Which raised one last possibility – the boat was still at Burnham Marsh. Birley had a file of shots taken from the staithe at Burnham Marsh that morning. All the vessels shown in the shallows were yachts. No sight of the sloop.
Which left one logical conclusion.
Finally, he got the best image and magnified it. There was no ugly painted registration on the side, but there was a nameplate: brass by the look of it, but even at times twenty he couldn’t read the name. He tried times thirty and the screen disintegrated into a jumble of pixels.
He copied the image and attached it to an email for Peter Shaw, with copies to Valentine and Twine.
Sir,
This boat came in from the open sea on the morning of Friday, 17 October. There is no daylight record of it leaving on the webcam and it’s not in the harbour now. The night-time footage shows a
vessel leaving – without lights – at 2.00 a.m. on the morning of 18 October. The speed is constant, so I don’t think it is possible that it stopped long enough for the body of the victim to be offloaded. It could, however, have been dumped from the moving vessel. I’ve found boats like it online – apparently it’s a ‘carvel’ in shape, and I can just about make out the rig at the back – that’s an auto-pilot. Prices start at £150,000 for such a vessel, and then go upwards. Bad news is there’s no registration and no discernible name. I’ve emailed the pic to the harbour masters along the coast.
Mark
PS. Final thought. Is there a boathouse at Burnham Marsh?
SEVENTEEN
‘The Ark, West Norfolk’s forensic lab and mortuary, was in an old nonconformist chapel behind St James’. The exterior was disfigured by a large extractor pipe in aluminium which rivalled the original Victorian bell tower. Inside, the simple nave was divided by a wooden half-partition, with glass completing the wall up to the wooden rafters. Tom Hadden’s kingdom – the forensic suite – consisted of half a dozen ‘hot desk’ bays, a small, windowless photographic lab, and a full-length ballistic tube for firing and analysing bullets. Beyond the partition lay three fully equipped mortuary bays. The wooden partition was low enough to reveal if any of the tables was occupied. Valentine’s eye caught the unmistakable clay-grey of dead flesh.

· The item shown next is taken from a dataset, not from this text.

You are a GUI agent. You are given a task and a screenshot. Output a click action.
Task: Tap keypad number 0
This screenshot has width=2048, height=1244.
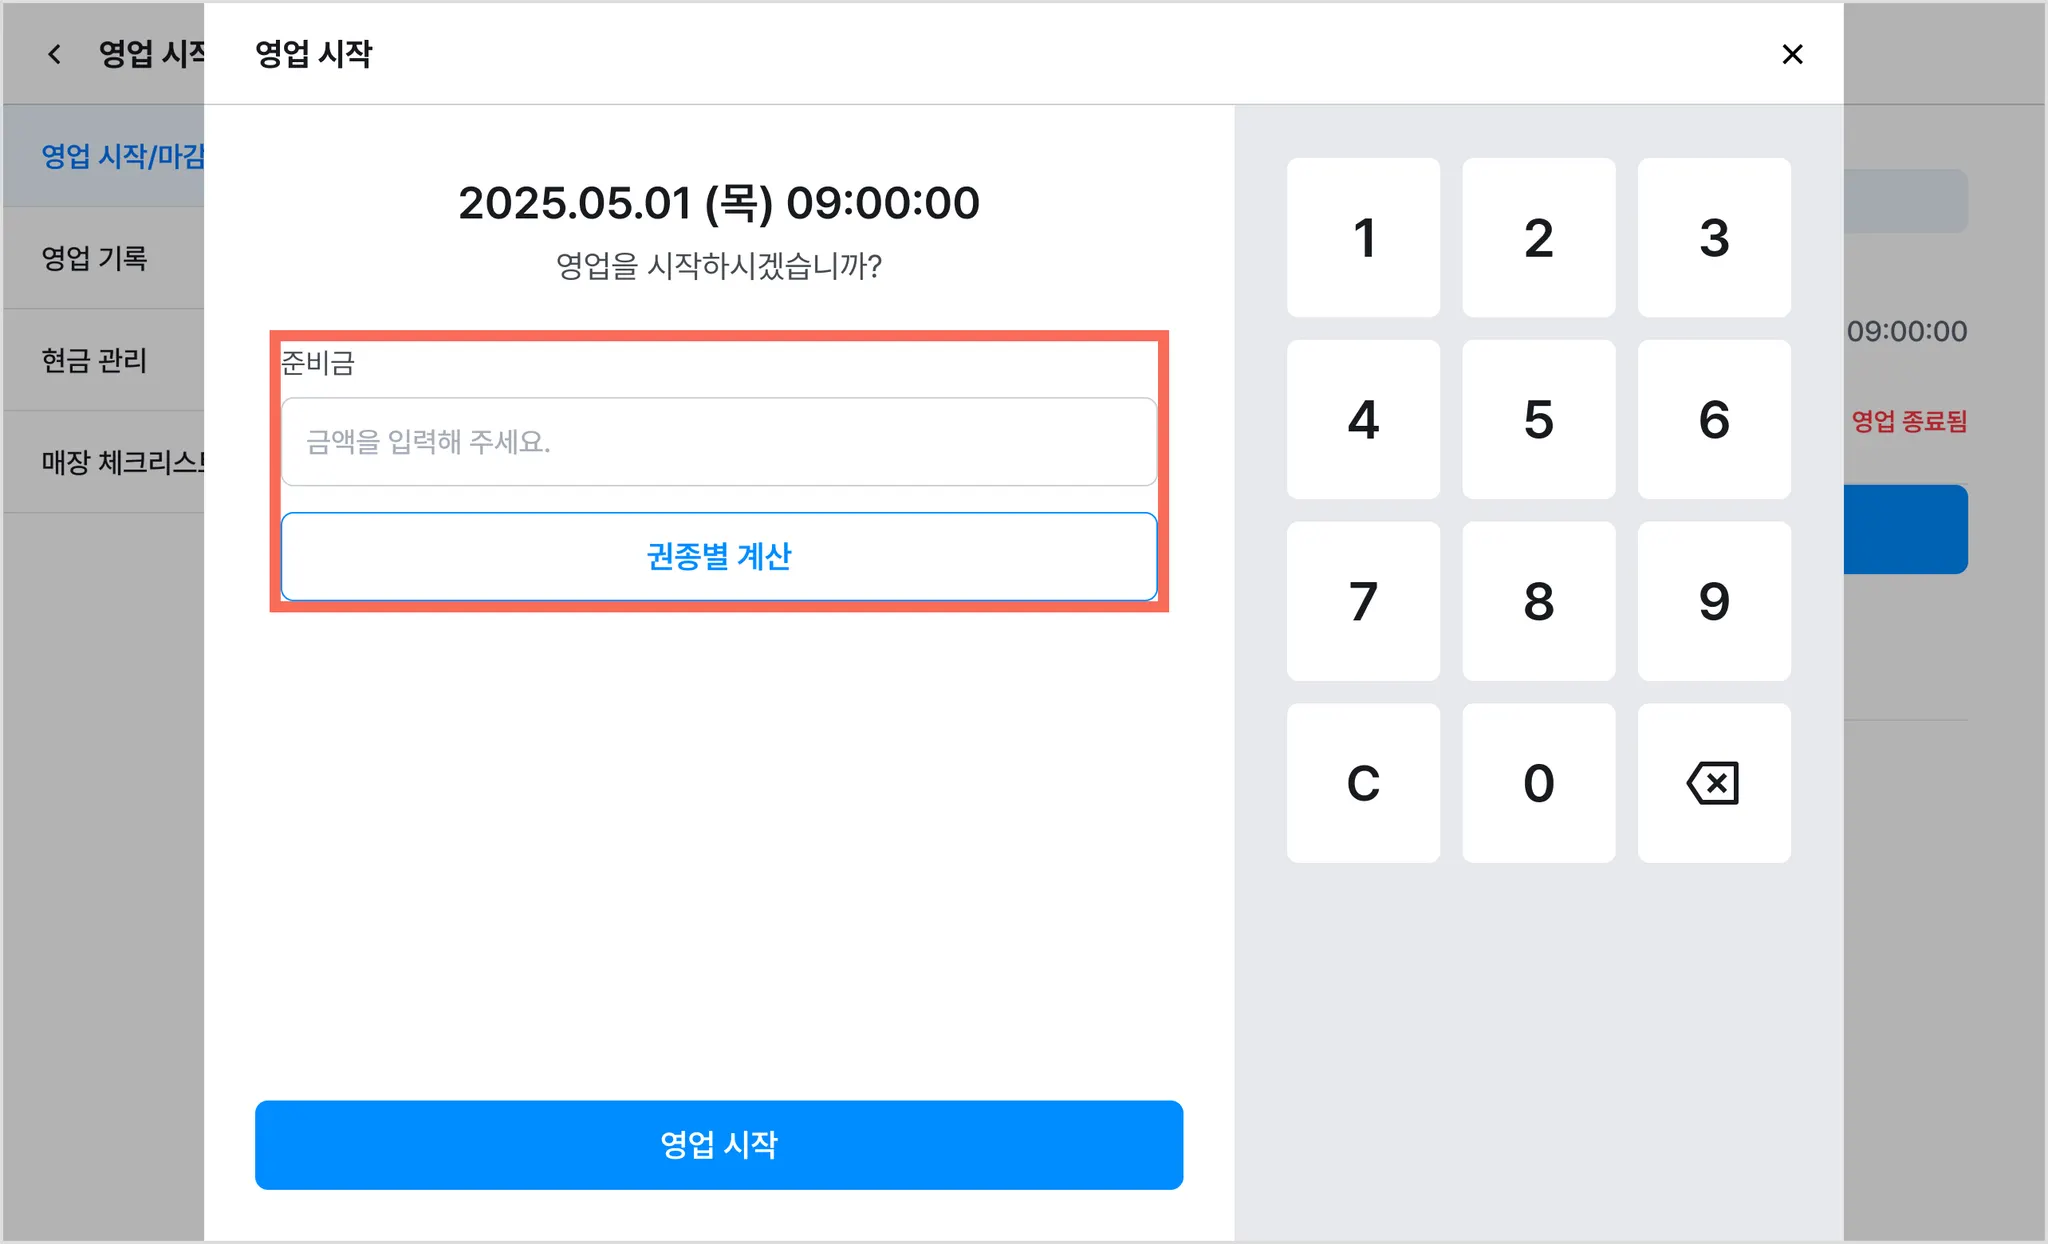coord(1538,783)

There was very little of the original church architecture left within the interior except for a single stone angel, in a niche in the end wall above the mortuary tables, which held its hands to its face, weeping, as if unable – like George Valentine – to consider the bodies of the dead, laid out so coldly below.
There was a sharp tap on the partition: a diamond ring striking the glass. Dr Justina Kazimeirz, the pathologist, was beckoning them into her world. Mid-fifties, stolid, a Polish immigrant who’d arrived in the eighties and eventually applied for citizenship. At first Shaw had put her brisk rudeness down to difficulties with the language, but Kazimeirz was simply impatient with the faults of others. She’d mellowed slightly since the recent, untimely death of her husband, Dawid. In the final months of his illness she’d taken a cottage in the dunes behind the Shaws’ café at Old Hunstanton and become a friend of the family. This friendship had been created, as they often are, by one casual, unplanned visit. The pathologist had left her husband sitting in the dunes on a dull winter’s day and gone swimming, suited up, beginning an obsession with what the trendy magazines now called ‘wild swimming’. The sleek black suit had been undermined by a swimming hat of blue with white daises on it like floral barnacles. As she walked, heavy-legged, out of the surf Shaw had met her with a flask of hot sweet tea, and then taken the couple back to meet Lena and Fran. The swim became a ritual, the tea routine.